* BEGIN THE INPUT *

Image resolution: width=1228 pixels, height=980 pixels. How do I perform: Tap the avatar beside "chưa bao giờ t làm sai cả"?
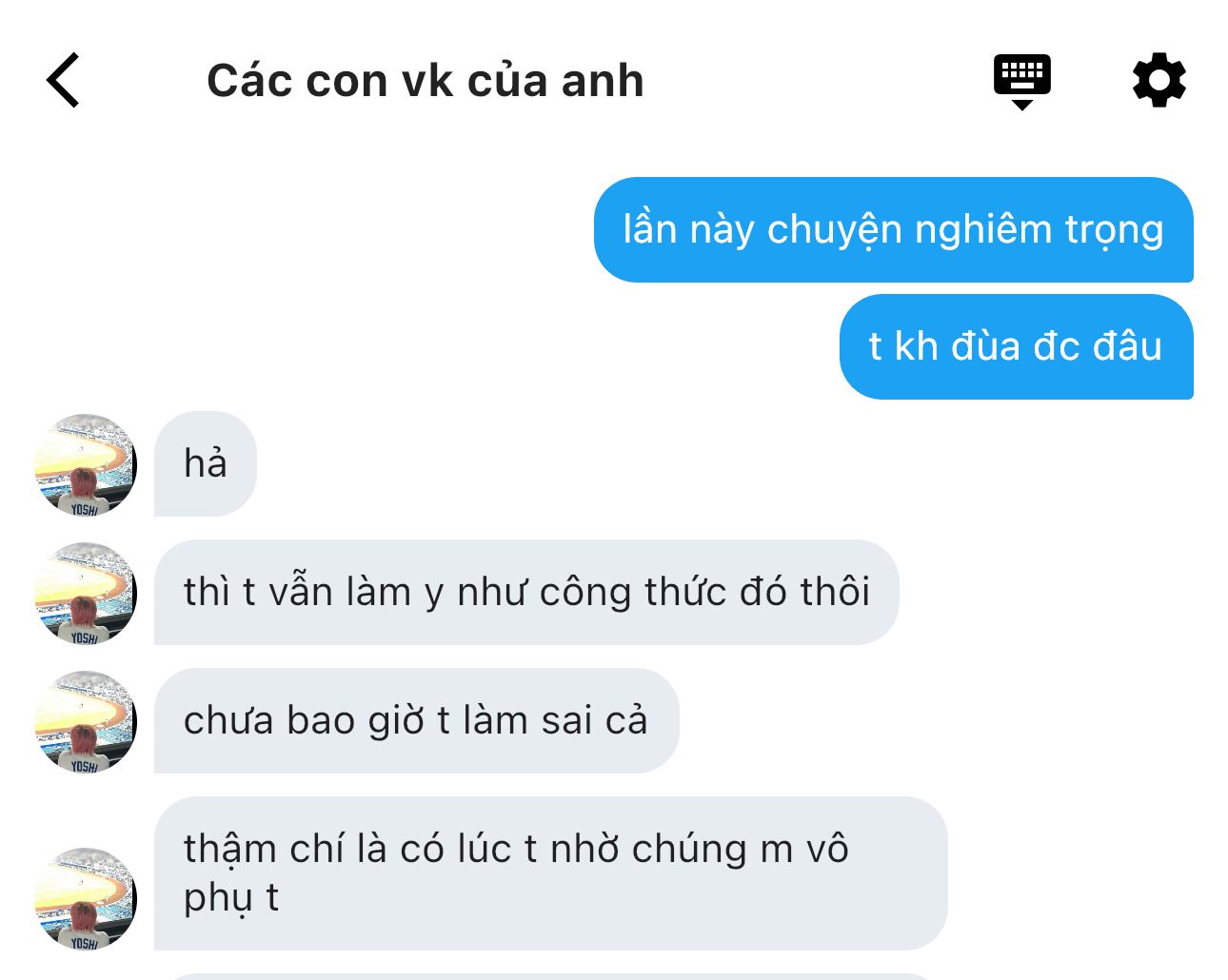pyautogui.click(x=86, y=721)
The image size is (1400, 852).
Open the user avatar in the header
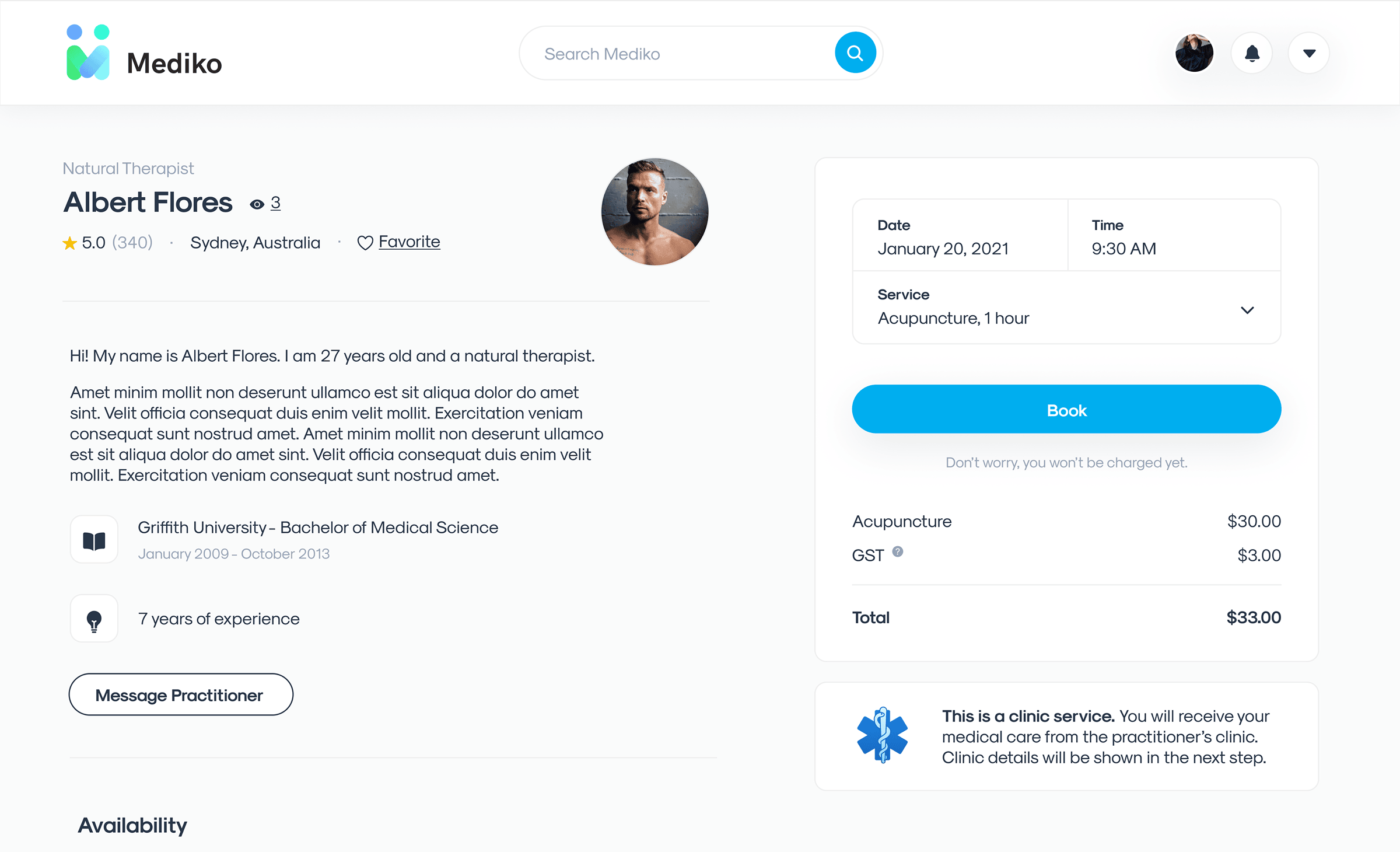click(x=1194, y=54)
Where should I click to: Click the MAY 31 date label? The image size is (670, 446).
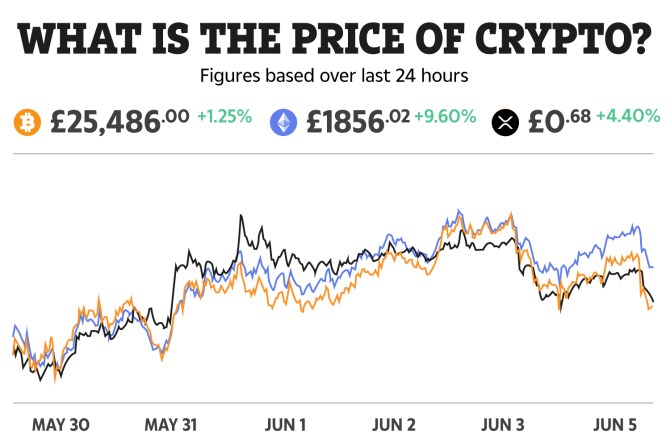coord(171,425)
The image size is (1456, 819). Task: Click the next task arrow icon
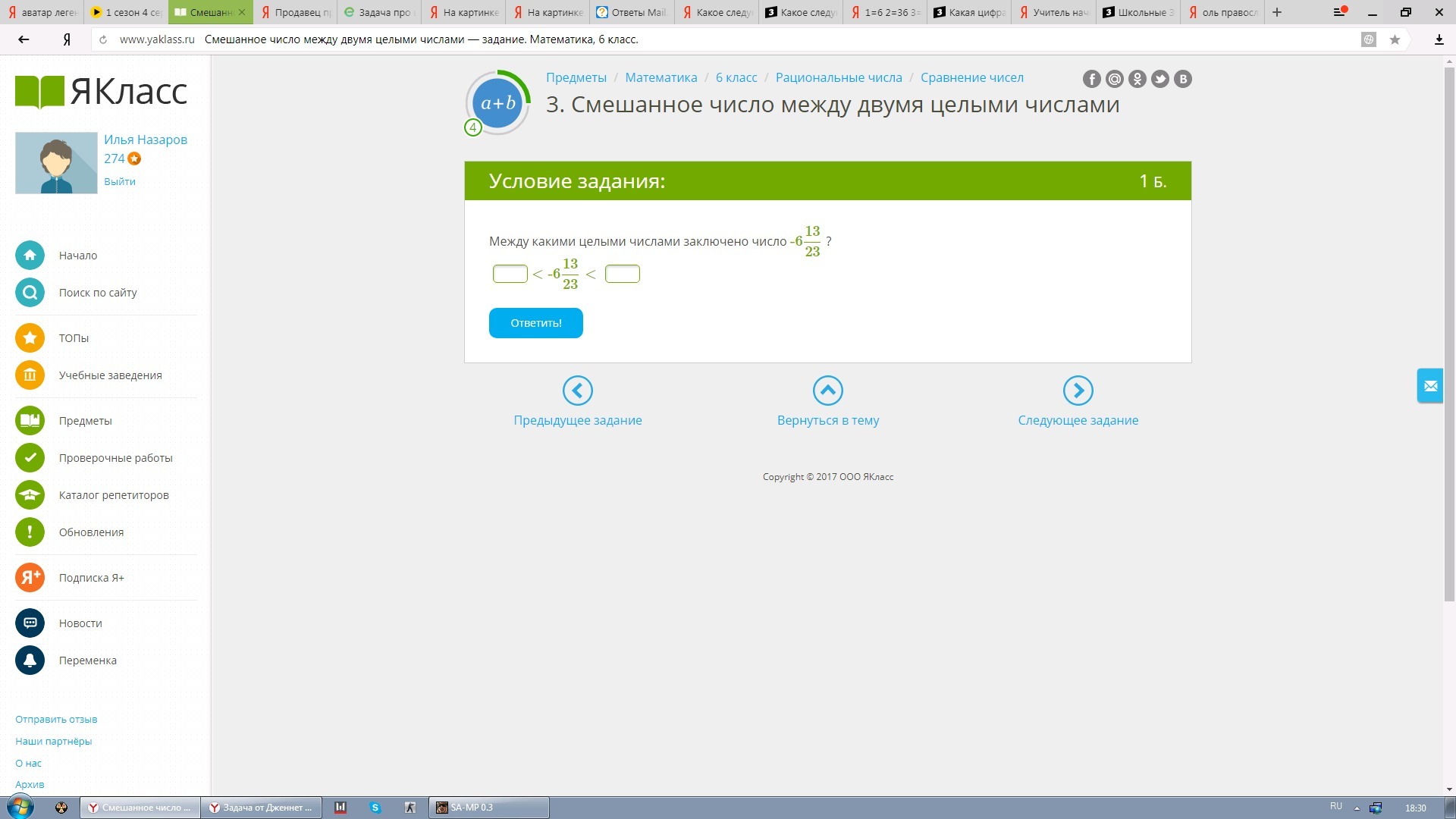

* END THE INPUT *

§ **STATED EXERCISE**: Render every line of the listing above as a JSON list of strings, one string per line with blank lines omitted, and leave out the pictures.

§ **WRITTEN REPLY**:
[
  "Image resolution: width=1228 pixels, height=980 pixels. How do I perform: Tap the avatar beside \"chưa bao giờ t làm sai cả\"?",
  "pyautogui.click(x=86, y=721)",
  "The image size is (1400, 852).",
  "Open the user avatar in the header",
  "click(x=1194, y=54)",
  "Where should I click to: Click the MAY 31 date label? The image size is (670, 446).",
  "coord(171,425)",
  "The image size is (1456, 819). Task: Click the next task arrow icon"
]